Let me start by saying that in this specific case, I really did share your frustration.
I even opened a topic on Project Discussion to better understand what was going on:
While the issue might be frustrating, I personally found the responses and information I got on that thread very reasonable and explanatory.
Not sure how you came to this conclusion.
Maybe because of some Phoronix click-baity article?
In my experience, systemd-boot
support has always been advertised as “experimental” and “niche” on Fedora, and was simply introduced to relieve users that still wanted to set it up from having to manually install and configure the alternative boot process.
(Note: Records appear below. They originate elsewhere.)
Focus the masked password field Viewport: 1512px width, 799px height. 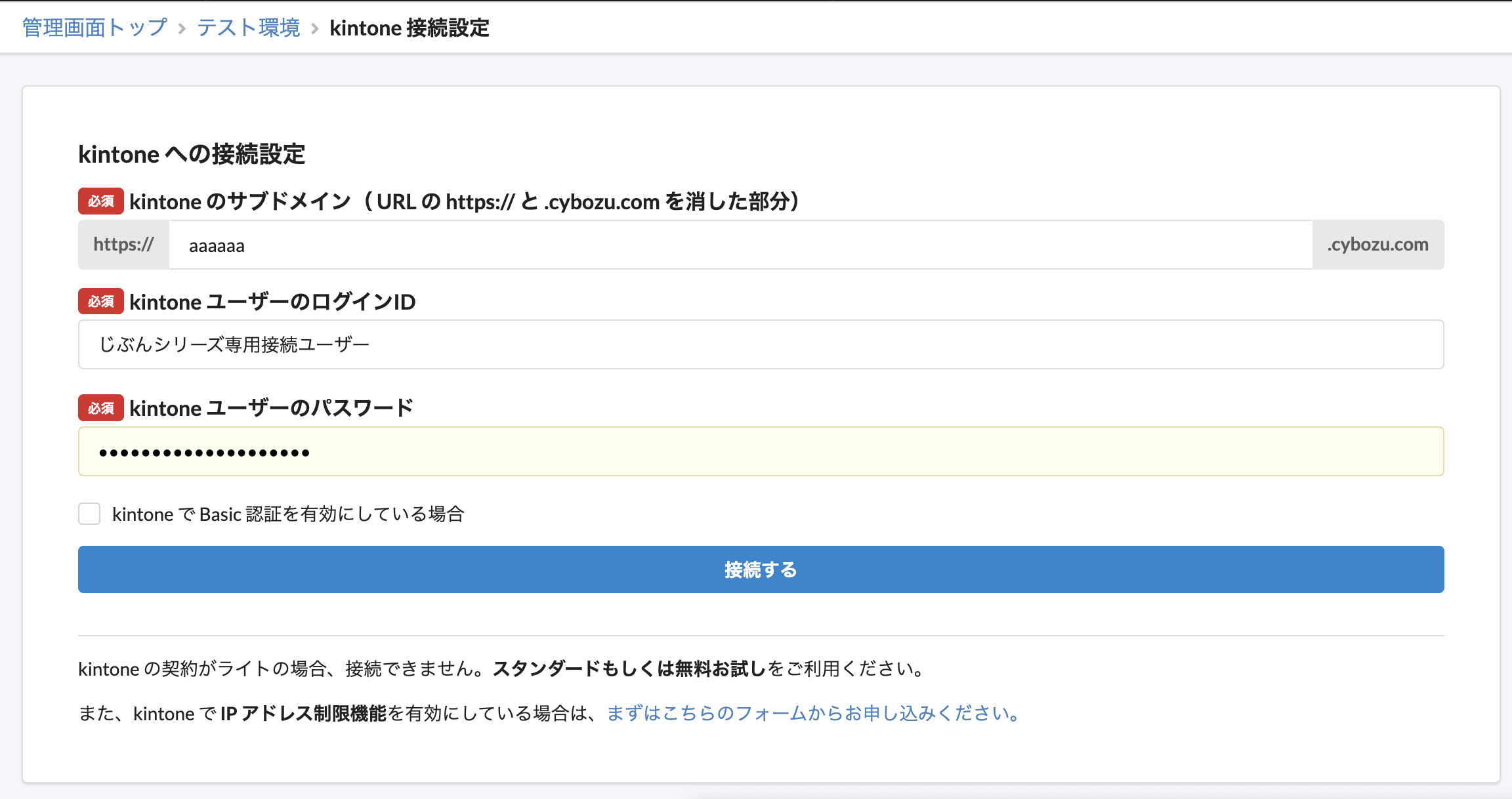[x=761, y=451]
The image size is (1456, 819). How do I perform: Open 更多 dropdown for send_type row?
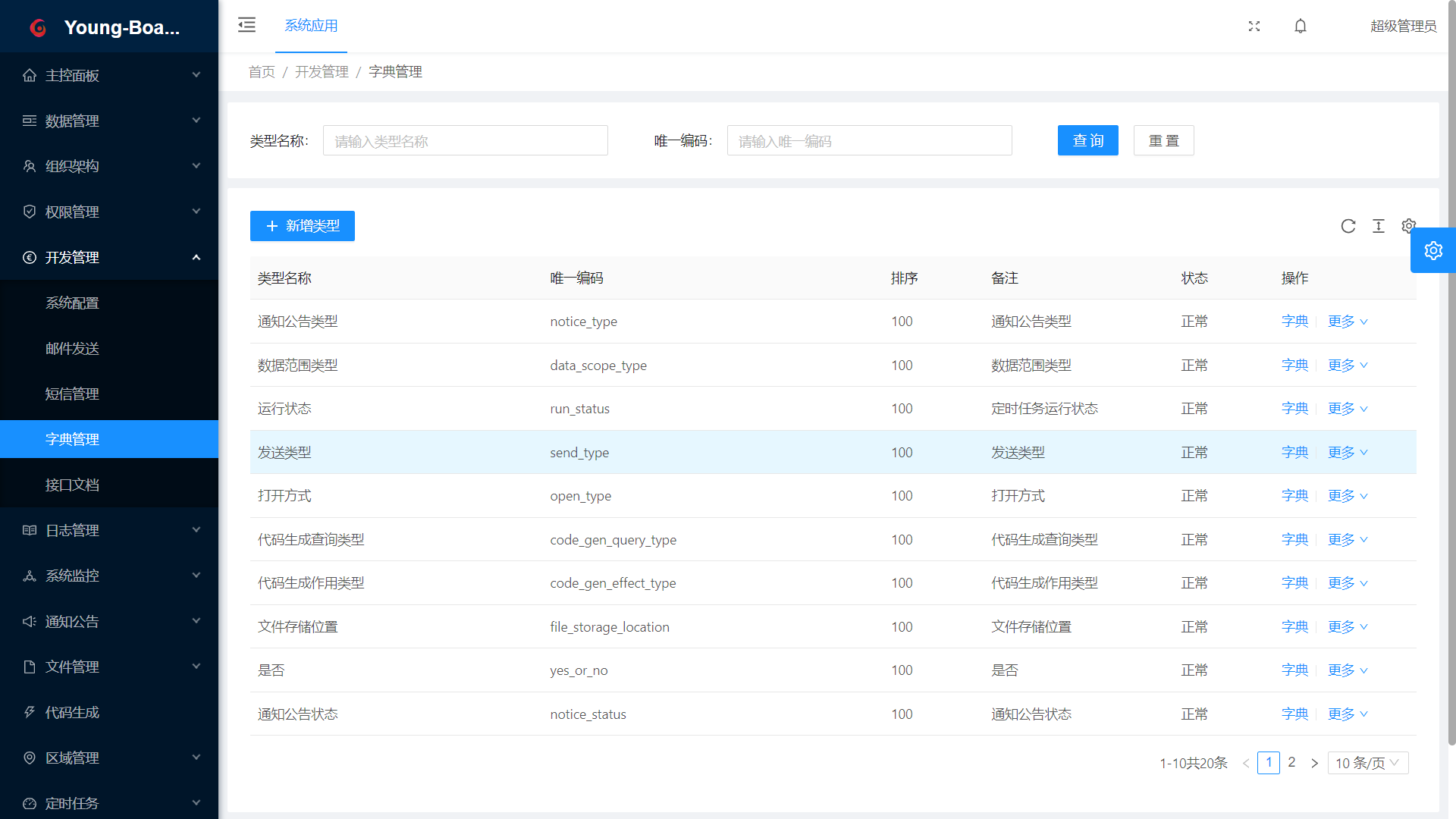pos(1348,453)
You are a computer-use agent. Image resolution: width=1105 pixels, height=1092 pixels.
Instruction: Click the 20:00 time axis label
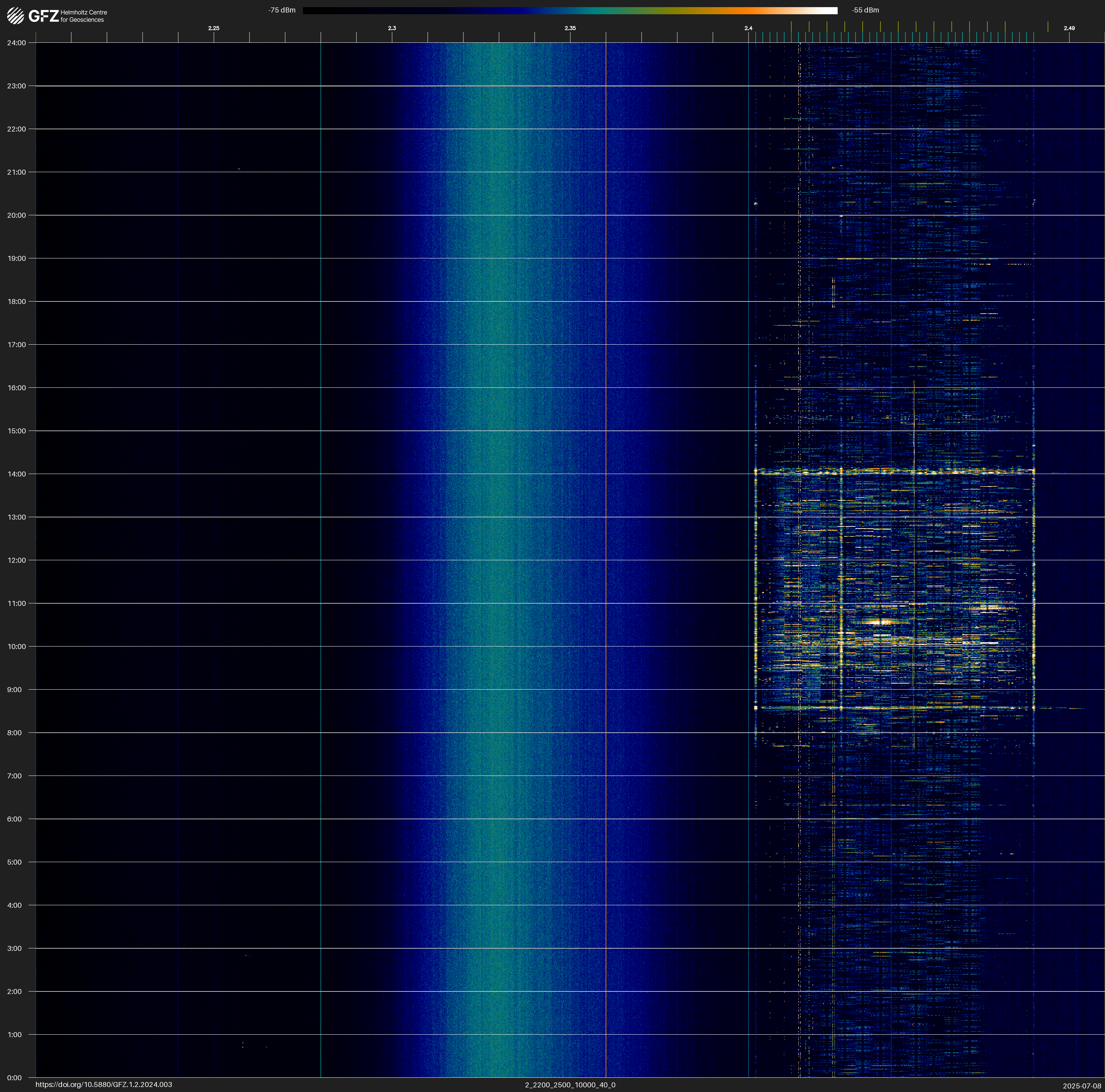[17, 216]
Don’t forget you had to use the Everything ISO and explicit parameters to set it up, it’s not like it came as a checkbox in Anaconda…
As long as this issue does not affect RHEL directly, this fact is mostly irrelevant.
Many contributions to Fedora might come from RH employees, but they very often - but not always - come from investment of their free time rather than from their working/paid time.
Because of that, one bug fix might be deployed within hours or days, while another might take… well… months, depending on how the maintainer decides to invest their time.
For example, here is another issue relevant to systemd-boot
installation I had some time ago, which I have had a great experience with in regards to how the maintainer handled it. I only mention this because this would still be a very recent example when compared with the timeline you used to question if maybe a general trend has been introduced of issues being handled slower.